Let him have it in the summer hols

ICantCopeAnymore · 03/05/2018 07:41

I thought chav was "council house and violent"?

Those who are saying their children can have whatever style they want when they move out, are you seriously suggesting you're going to police your child's body as they get older too? A teenager? A young adult? That'll go well.

Gottagetmoving · 03/05/2018 10:59

If you don't want your ds to have the haircut then don't let him. It doesn't matter if he pushes for it or not...
However, just weigh up whether your views on it really matter.
It will grow, and you could allow it for the summer holidays.
He will get fed up of it or grow out of it anyway.
He doesn't see it the way you do and likes the way it looks.
It isn't a slippery slope to anything negative.

There are things that parents should be firm about, like wanting too many sugary treats, sloppiness, bad behaviour, where there shouldn't be negotiation but this is a haircut, nothing shocking like dying it a bright colour, just some neat lines cut into the style.

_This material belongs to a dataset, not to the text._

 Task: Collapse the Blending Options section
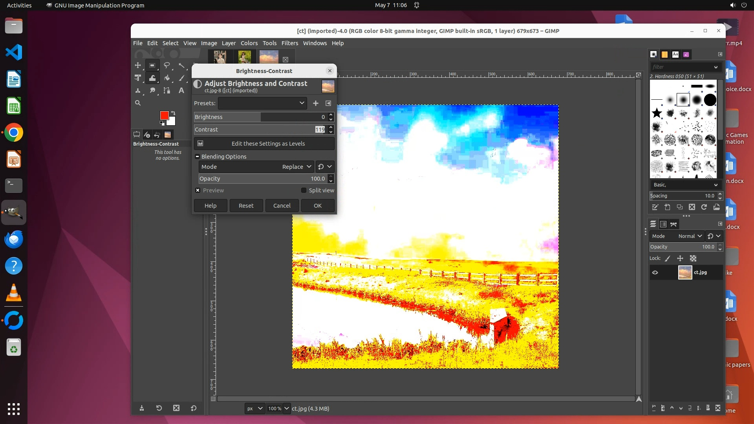197,157
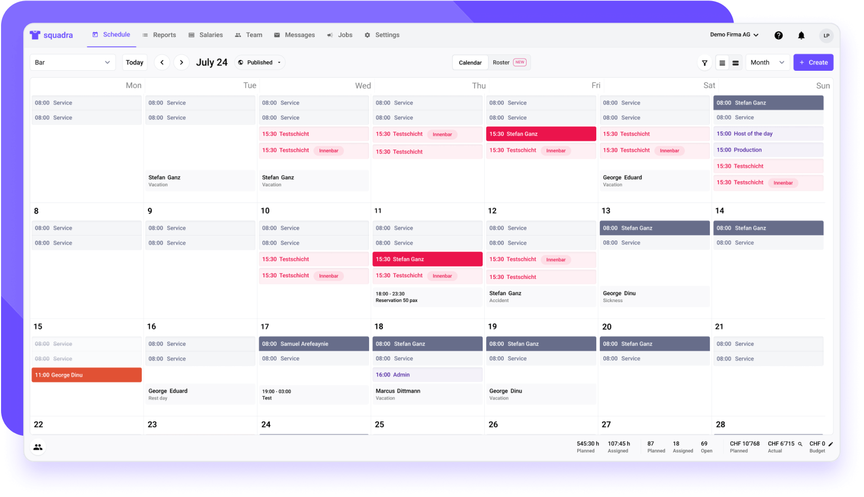The width and height of the screenshot is (864, 497).
Task: Select the 15:30 Stefan Ganz shift on July 11
Action: pos(427,259)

SoupDragon · 03/05/2018 11:11

Whose in charge here? If he can overrule you at 7 you are doomed

Ridiculous. He wouldn’t be “over ruling” anyone.

My children have been allowed whatever hairstyle they want provided it fits school rules or is in the holidays. The two eldest have cruised through their teen years with no rebellion or any battles whatsoever (and one of them is definitely not an easy child!). Whether the year nest follows suit remains to be seen.

Saying that letting a child have the ridiculous haircut they want at 7 will turn them into a rule breaking rebellious teen is utter nonsense.

I think my children have learnt that when I say no to something it is for a reason far better than “I don’t like it and I am in charge”.